### Input data
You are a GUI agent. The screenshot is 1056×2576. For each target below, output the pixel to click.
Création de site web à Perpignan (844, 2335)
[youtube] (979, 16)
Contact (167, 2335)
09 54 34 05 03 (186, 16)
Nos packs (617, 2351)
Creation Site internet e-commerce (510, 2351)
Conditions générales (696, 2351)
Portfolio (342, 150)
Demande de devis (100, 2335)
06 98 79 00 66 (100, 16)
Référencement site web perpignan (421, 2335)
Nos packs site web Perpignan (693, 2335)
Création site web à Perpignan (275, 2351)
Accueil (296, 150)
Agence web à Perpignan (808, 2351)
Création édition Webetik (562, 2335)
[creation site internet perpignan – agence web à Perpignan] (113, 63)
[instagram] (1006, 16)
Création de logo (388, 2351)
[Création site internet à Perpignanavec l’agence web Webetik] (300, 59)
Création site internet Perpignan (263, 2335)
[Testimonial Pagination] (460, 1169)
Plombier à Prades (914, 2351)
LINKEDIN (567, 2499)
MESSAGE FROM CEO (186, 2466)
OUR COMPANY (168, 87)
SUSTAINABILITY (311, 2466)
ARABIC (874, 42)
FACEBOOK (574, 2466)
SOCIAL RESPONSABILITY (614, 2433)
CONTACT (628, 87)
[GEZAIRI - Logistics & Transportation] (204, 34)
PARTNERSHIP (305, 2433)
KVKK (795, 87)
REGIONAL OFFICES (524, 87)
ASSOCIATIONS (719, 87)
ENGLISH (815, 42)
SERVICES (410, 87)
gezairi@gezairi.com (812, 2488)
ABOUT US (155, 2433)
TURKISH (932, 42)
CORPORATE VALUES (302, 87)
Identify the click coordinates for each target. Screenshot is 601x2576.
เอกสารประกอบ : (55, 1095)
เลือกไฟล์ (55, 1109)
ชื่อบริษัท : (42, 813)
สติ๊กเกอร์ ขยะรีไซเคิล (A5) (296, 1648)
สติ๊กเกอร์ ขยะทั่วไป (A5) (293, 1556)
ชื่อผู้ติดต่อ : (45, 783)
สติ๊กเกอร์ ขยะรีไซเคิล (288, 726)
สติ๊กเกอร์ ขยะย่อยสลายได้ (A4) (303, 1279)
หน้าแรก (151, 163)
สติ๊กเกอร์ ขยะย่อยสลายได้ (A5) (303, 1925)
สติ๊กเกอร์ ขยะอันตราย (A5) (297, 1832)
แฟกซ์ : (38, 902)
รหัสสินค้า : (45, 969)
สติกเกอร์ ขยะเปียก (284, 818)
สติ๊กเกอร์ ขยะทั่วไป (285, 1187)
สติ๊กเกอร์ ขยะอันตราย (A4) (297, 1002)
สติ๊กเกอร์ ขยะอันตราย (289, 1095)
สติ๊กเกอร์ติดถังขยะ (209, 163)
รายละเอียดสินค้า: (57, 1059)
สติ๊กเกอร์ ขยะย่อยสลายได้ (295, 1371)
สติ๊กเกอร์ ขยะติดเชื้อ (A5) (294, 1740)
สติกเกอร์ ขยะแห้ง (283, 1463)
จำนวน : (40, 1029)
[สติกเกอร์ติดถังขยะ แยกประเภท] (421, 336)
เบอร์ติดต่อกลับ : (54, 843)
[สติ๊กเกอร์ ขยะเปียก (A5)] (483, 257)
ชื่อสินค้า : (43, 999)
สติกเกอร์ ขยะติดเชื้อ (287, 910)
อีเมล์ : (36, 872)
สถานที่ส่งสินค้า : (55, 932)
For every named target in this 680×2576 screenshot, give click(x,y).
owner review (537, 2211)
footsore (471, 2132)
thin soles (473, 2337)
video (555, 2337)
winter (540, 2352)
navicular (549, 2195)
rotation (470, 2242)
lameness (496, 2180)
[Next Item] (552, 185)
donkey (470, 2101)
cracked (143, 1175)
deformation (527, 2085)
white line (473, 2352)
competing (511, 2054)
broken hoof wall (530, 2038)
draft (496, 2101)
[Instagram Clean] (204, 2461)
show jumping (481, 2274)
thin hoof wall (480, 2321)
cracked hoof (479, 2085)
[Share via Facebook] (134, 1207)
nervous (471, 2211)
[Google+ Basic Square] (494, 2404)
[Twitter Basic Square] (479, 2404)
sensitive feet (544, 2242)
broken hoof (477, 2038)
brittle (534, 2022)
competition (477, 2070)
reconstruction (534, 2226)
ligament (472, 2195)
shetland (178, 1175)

### Exercise description
Could you reproduce every record above exactly as it appears?

### Response to the exercise
You are a GUI agent. The screenshot is 1056×2576. For each target below, output the pixel to click.
Création de site web à Perpignan (844, 2335)
[youtube] (979, 16)
Contact (167, 2335)
09 54 34 05 03 (186, 16)
Nos packs (617, 2351)
Creation Site internet e-commerce (510, 2351)
Conditions générales (696, 2351)
Portfolio (342, 150)
Demande de devis (100, 2335)
06 98 79 00 66 (100, 16)
Référencement site web perpignan (421, 2335)
Nos packs site web Perpignan (693, 2335)
Création site web à Perpignan (275, 2351)
Accueil (296, 150)
Agence web à Perpignan (808, 2351)
Création édition Webetik (562, 2335)
[creation site internet perpignan – agence web à Perpignan] (113, 63)
[instagram] (1006, 16)
Création de logo (388, 2351)
[Création site internet à Perpignanavec l’agence web Webetik] (300, 59)
Création site internet Perpignan (263, 2335)
[Testimonial Pagination] (460, 1169)
Plombier à Prades (914, 2351)
LINKEDIN (567, 2499)
MESSAGE FROM CEO (186, 2466)
OUR COMPANY (168, 87)
SUSTAINABILITY (311, 2466)
ARABIC (874, 42)
FACEBOOK (574, 2466)
SOCIAL RESPONSABILITY (614, 2433)
CONTACT (628, 87)
[GEZAIRI - Logistics & Transportation] (204, 34)
PARTNERSHIP (305, 2433)
KVKK (795, 87)
REGIONAL OFFICES (524, 87)
ASSOCIATIONS (719, 87)
ENGLISH (815, 42)
SERVICES (410, 87)
gezairi@gezairi.com (812, 2488)
ABOUT US (155, 2433)
TURKISH (932, 42)
CORPORATE VALUES (302, 87)
Identify the click coordinates for each target. Screenshot is 601x2576.
เอกสารประกอบ : (55, 1095)
เลือกไฟล์ (55, 1109)
ชื่อบริษัท : (42, 813)
สติ๊กเกอร์ ขยะรีไซเคิล (A5) (296, 1648)
สติ๊กเกอร์ ขยะทั่วไป (A5) (293, 1556)
ชื่อผู้ติดต่อ : (45, 783)
สติ๊กเกอร์ ขยะรีไซเคิล (288, 726)
สติ๊กเกอร์ ขยะย่อยสลายได้ (A4) (303, 1279)
หน้าแรก (151, 163)
สติ๊กเกอร์ ขยะย่อยสลายได้ (A5) (303, 1925)
สติ๊กเกอร์ ขยะอันตราย (A5) (297, 1832)
แฟกซ์ : (38, 902)
รหัสสินค้า : (45, 969)
สติกเกอร์ ขยะเปียก (284, 818)
สติ๊กเกอร์ ขยะทั่วไป (285, 1187)
สติ๊กเกอร์ ขยะอันตราย (A4) (297, 1002)
สติ๊กเกอร์ ขยะอันตราย (289, 1095)
สติ๊กเกอร์ติดถังขยะ (209, 163)
รายละเอียดสินค้า: (57, 1059)
สติ๊กเกอร์ ขยะย่อยสลายได้ (295, 1371)
สติ๊กเกอร์ ขยะติดเชื้อ (A5) (294, 1740)
สติกเกอร์ ขยะแห้ง (283, 1463)
จำนวน : (40, 1029)
[สติกเกอร์ติดถังขยะ แยกประเภท] (421, 336)
เบอร์ติดต่อกลับ : (54, 843)
[สติ๊กเกอร์ ขยะเปียก (A5)] (483, 257)
ชื่อสินค้า : (43, 999)
สติกเกอร์ ขยะติดเชื้อ (287, 910)
อีเมล์ : (36, 872)
สถานที่ส่งสินค้า : (55, 932)
For every named target in this 680×2576 screenshot, give click(x,y).
owner review (537, 2211)
footsore (471, 2132)
thin soles (473, 2337)
video (555, 2337)
winter (540, 2352)
navicular (549, 2195)
rotation (470, 2242)
lameness (496, 2180)
[Next Item] (552, 185)
donkey (470, 2101)
cracked (143, 1175)
deformation (527, 2085)
white line (473, 2352)
competing (511, 2054)
broken hoof wall (530, 2038)
draft (496, 2101)
[Instagram Clean] (204, 2461)
show jumping (481, 2274)
thin hoof wall (480, 2321)
cracked hoof (479, 2085)
[Share via Facebook] (134, 1207)
nervous (471, 2211)
[Google+ Basic Square] (494, 2404)
[Twitter Basic Square] (479, 2404)
sensitive feet (544, 2242)
broken hoof (477, 2038)
brittle (534, 2022)
competition (477, 2070)
reconstruction (534, 2226)
ligament (472, 2195)
shetland (178, 1175)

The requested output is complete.